Knowing cultural subtexts can make researchers safer, help them manage the research itself, and often leads to more accurate data. "Depending on your location, remember that not everyone can speak freely," says Gutin. "Thorough pre-departure preparation can set the stage for unexpected revelations. When you arrive on site, listen—not only to what people say but to what they're not saying."
That careful listening can begin here at Michigan, where international students and scholars are active members of our community. In the School of Public Health, the Office of Global Public Health regularly hosts visiting international scholars, offers collaborative research and mentorship opportunities, and facilitates workshops around the world. Faculty can participate in training programs like the NIH's Global Health Training Program, which funds projects in which researchers from high-income countries partner with researchers from low- and middle-income countries.
Resource discrepancies are a main reason vulnerable populations are vulnerable in the first place. Research capacity—the ability to fund and carry out successful research—is an aspect of that vulnerability which public health researchers can address directly. If our goal truly is to improve population health, we must look through each current project to ask how this particular community might one day be able to conduct this research on its own.
The technical capacities of local researchers are significant obstacles to this kind of independence. "Local researchers may be involved, but they may not have the skills or knowledge to be equally engaged," says Lia Tadesse Gebremedhin, MD, who recently returned to Ethiopia to continue her work there after three years as program director at the Center for International Reproductive Health Training (CIHRT) at the University of Michigan. "For academic partnerships to be mutually beneficial, those in middle- and low-income countries need to benefit according to their gaps, and those gaps tend to be in skill development and participating as equals in collaborative research projects." CIHRT includes local researchers as principal investigators on their projects and as coauthors on publications, which gives local researchers more visibility and authority in their field of research.
Capacity building also helps the entire community push through a major barrier in advocating for themselves: a lack of access to scientific information. "Without data, it is difficult for local advocates to achieve policy change," says Kyle Grazier, Richard Carl Jelinek professor of Health Services Management and Policy, who has been researching behavioral health and social systems in international settings as a Fulbright Scholar in Croatia for the past year. "If we can engage key advocates and provide research data to them in useable, easily understood formats, we can help facilitate partnerships between researchers and policymakers that will benefit the community well after our research team has departed."
Public Health for the Greatest Good
Research that is true to public health will first do no harm. But the best research not only improves community health but moves communities toward self-sustainability and ensures they remain in full control of their narrative and their destiny. "These are people's lives, and it ends up being their data, their story," says Gutin. "We have to remember that the information generated belongs to the community." In this way, capacity-building research always has an end-goal of producing researchers from the local population who can conduct their own successful research.
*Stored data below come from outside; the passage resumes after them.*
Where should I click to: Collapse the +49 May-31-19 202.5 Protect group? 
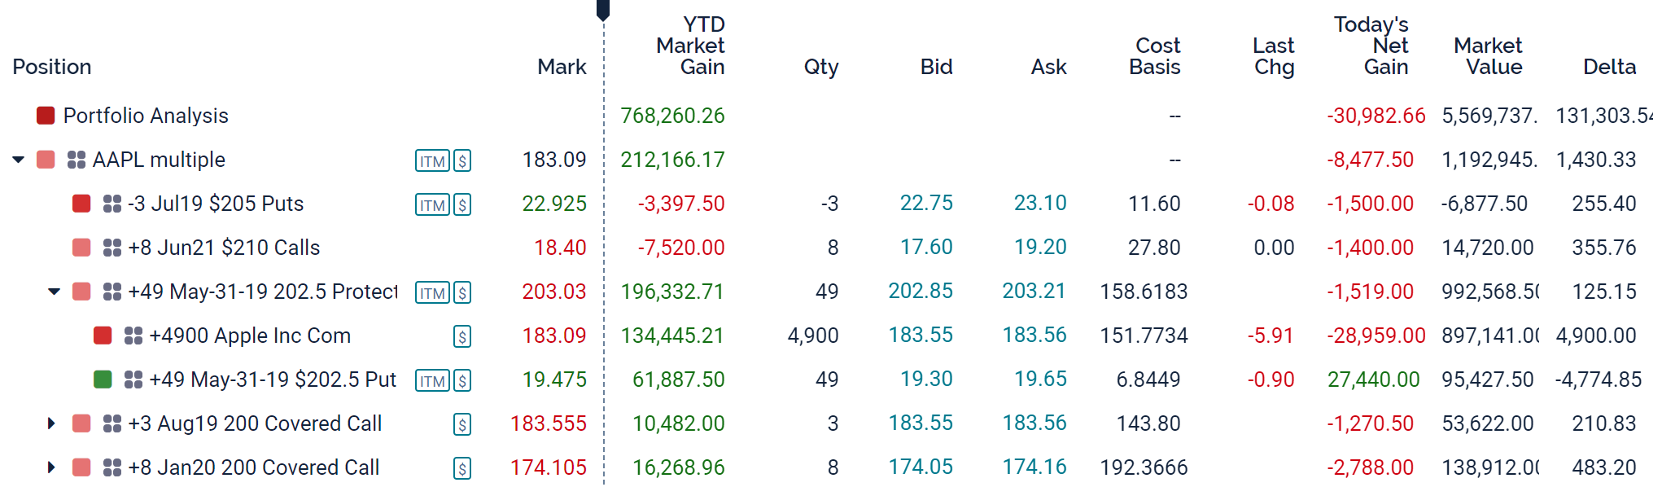55,292
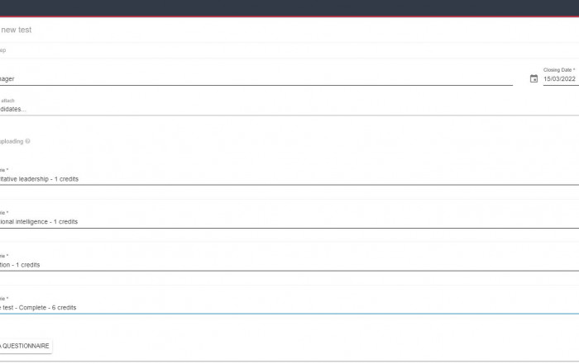Open the calendar picker icon
579x364 pixels.
pos(534,78)
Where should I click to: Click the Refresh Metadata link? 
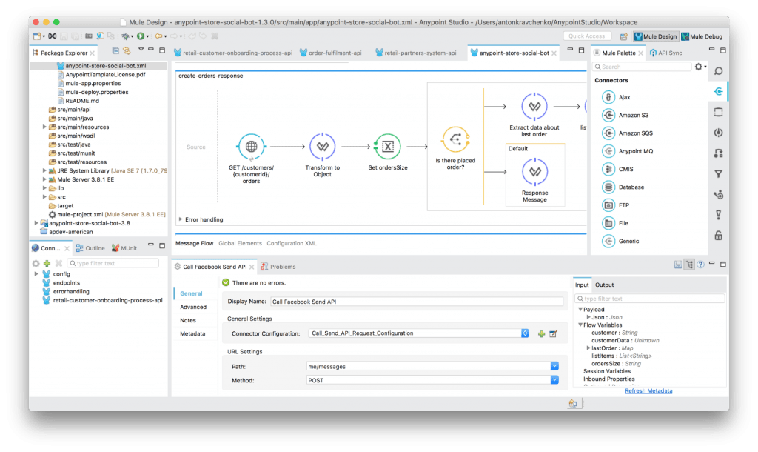(x=648, y=390)
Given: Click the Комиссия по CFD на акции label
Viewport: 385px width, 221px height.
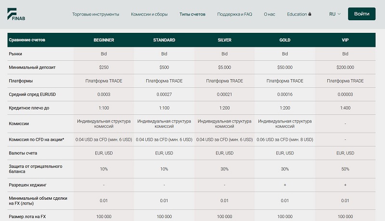Looking at the screenshot, I should [37, 139].
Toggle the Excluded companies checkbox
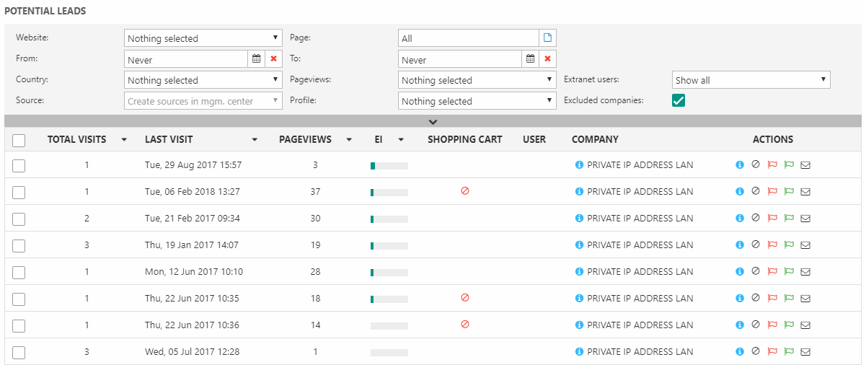This screenshot has width=866, height=365. pyautogui.click(x=679, y=101)
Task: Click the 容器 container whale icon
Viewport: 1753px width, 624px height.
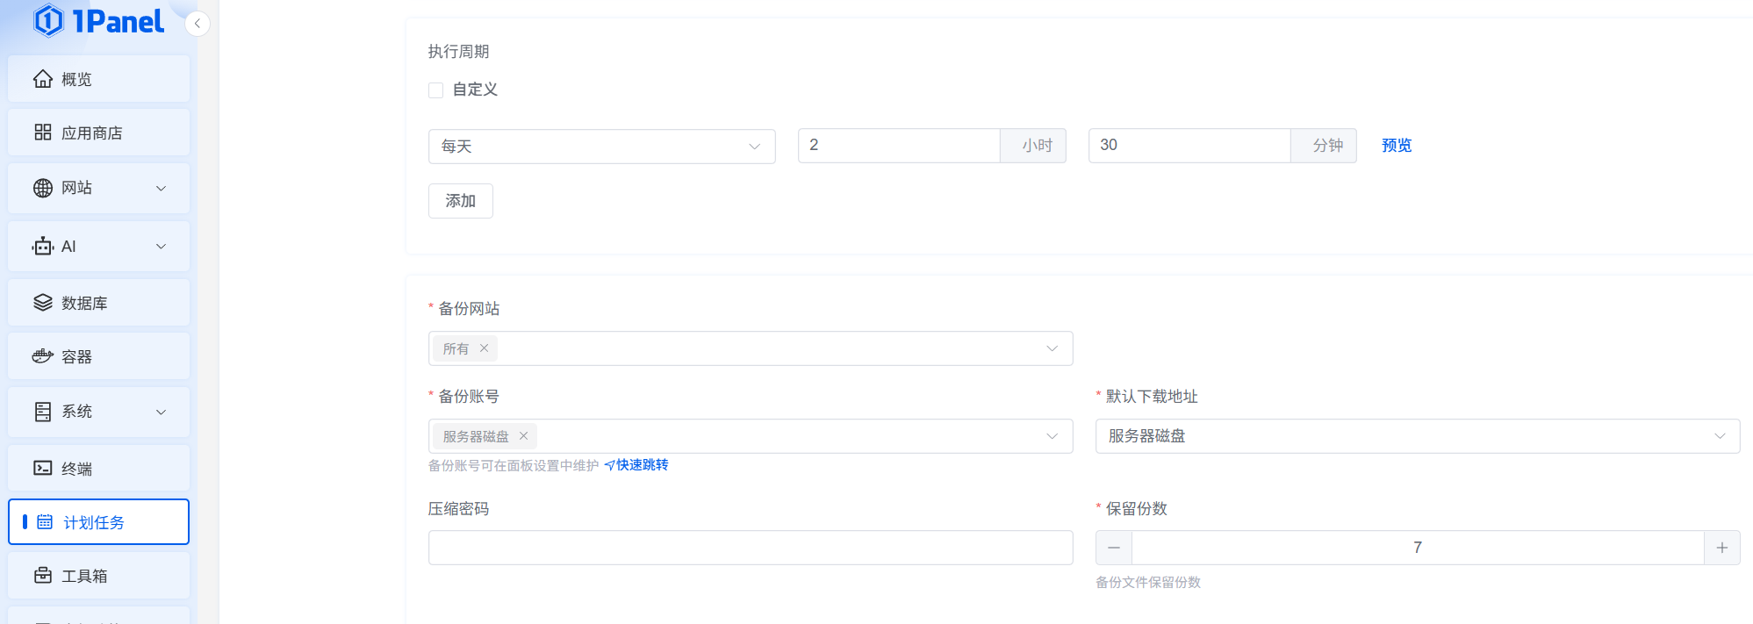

Research in global contexts adds complexity to an already complex process. Despite the additional efforts and risks, Harlow hopes researchers continue to look for international research opportunities. "It's easy to work in comfortable settings. It's difficult to work in areas where the greatest needs are," she says. "US institutions have to do a better job of engaging where it's difficult, where change is needed most. The goal of public health is to be in the areas with the greatest need, to strive to understand local contexts, and to advocate for change."
Despite our complex histories, public health researchers should be up to those tasks.